On Burundi’s unrest and all

President of Burundi Pierre Nkurunziza. Image source defenceweb

President of Burundi Pierre Nkurunziza. Image source defenceweb

ALTHOUGH an attempted coup d’etat that would have thrown Burundi into a crisis of endless bloodletting has been contained, the fragile peace enveloping the country’s shifting social and political landscape, amidst escalating unrest, is a tell-tale sign that Burundi’s President Pierre Nkurunziza must be called to order.

He must be called to order in the strongest condemnatory terms by the African Union, civil rights advocates and the international community if further tragic political, ethnic and humanitarian crises are to be averted. And the time to do so is now.

Burundi, a beleaguered nation just crawling into normalcy after a destructive war 10 years ago, was being thrown into another violent political impasse by the action of its leaders.

Early last month the president sought reprieve in the court of law to contest in this year’s election, a situation that would enable him serve a third term should he win the forthcoming presidential election. Fearing the disastrous political consequence of a favourable court pronouncement, the Chief Justice took flight, and another judge gave Nkurunziza clearance to run for third term.

As expected, the consequence was a spiral of protests and violent clashes between opposition and government security forces.

The violence was far from abating when a failed coup attempt was carried out by an army general Godefroid Niyombare, while the president attended the 13th extra-ordinary summit of the East African Community (EAC) in neighbouring Tanzania to discuss the unrest.

In spite of the failed coup attempt, mobilisation against Nkurunziza’s third term agenda and clashes between government authorities and the ‘Halte au troisième mandate’ (Stop the Third Mandate) movement are intensifying. Humanitarian crises and cholera outbreaks have been declared in refugee camps, as nearly 100,000 Burundians flee to neighbouring countries.

Amidst all this, is the government’s crackdown on journalists as well as hounding and assassination of leading opposition figures.

This audacious display of executive recklessness is a typical story of African presidents.
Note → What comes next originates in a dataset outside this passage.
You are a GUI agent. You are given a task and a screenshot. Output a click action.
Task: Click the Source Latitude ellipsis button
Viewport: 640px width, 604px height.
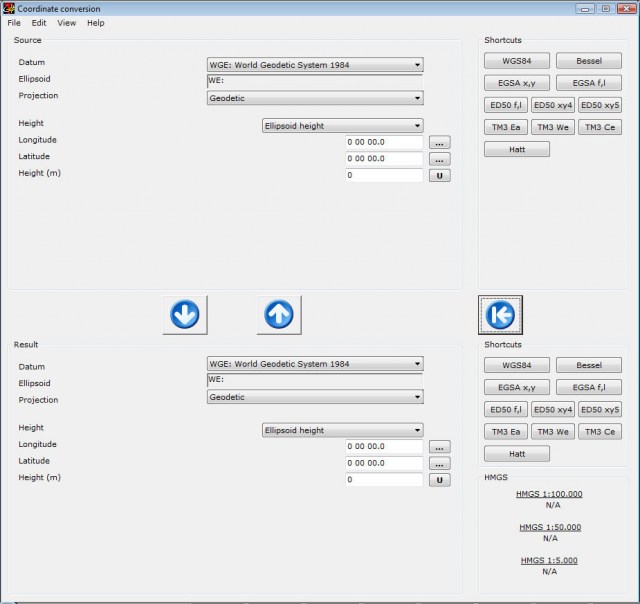(439, 159)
A young man, apparently intoxicated by power, conjures extra-judicial devices to stifle opposition because he is reluctant to leave office.

It is tragic that this Burundian head of state appears to have forgotten the genocidal episode that pitched Hutus against Tutsis not too long ago. If badly handled, the present circumstance could become another genocide in the making.

While the coup is condemnable, equally abhorrent is the intention of the president to seek an unconstitutional elongation of his tenure.

If Burundi, the East African sub-region and the entire continent of Africa are to be saved from the trademark predicaments of epidemics, indiscriminate bloodshed, refugee problems, penury, and racial ignominy, stringent measures must be taken.

The crises rocking Burundi are not new to the continent, for they are recurrent episodes in the political history of many African states.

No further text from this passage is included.